▸ Exercise requirements: Reproduce the listing word for word, starting at the line that contains "GDPR (529, 2143)" and ending at the final line of the listing.

>> begin

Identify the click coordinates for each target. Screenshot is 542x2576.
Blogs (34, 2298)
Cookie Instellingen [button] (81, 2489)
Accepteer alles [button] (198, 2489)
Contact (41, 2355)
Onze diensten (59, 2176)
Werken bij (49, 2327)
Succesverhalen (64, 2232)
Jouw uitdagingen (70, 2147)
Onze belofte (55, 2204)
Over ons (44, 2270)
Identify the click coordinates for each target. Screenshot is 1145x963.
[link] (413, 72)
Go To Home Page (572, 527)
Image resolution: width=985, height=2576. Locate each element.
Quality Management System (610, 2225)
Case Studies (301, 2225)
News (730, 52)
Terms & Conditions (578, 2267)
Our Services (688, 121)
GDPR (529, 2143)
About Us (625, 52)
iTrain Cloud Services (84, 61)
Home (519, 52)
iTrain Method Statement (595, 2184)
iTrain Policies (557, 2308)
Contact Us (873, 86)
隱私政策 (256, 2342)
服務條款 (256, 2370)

>> end

▸ Answer for the task:
GDPR (529, 2143)
About Us (625, 52)
iTrain Cloud Services (84, 61)
Home (519, 52)
iTrain Method Statement (595, 2184)
iTrain Policies (557, 2308)
Contact Us (873, 86)
隱私政策 (256, 2342)
服務條款 (256, 2370)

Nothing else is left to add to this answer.